**INFORMATION PROVIDED**

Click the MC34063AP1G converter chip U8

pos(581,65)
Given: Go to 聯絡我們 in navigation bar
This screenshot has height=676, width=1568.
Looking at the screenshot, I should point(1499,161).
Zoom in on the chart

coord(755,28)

**ASSIGNED TASK**
Restate all of the lines in the material exactly as they are.

**ANSWER FOR THIS EXERCISE**
Click the MC34063AP1G converter chip U8

pos(581,65)
Given: Go to 聯絡我們 in navigation bar
This screenshot has height=676, width=1568.
Looking at the screenshot, I should point(1499,161).
Zoom in on the chart

coord(755,28)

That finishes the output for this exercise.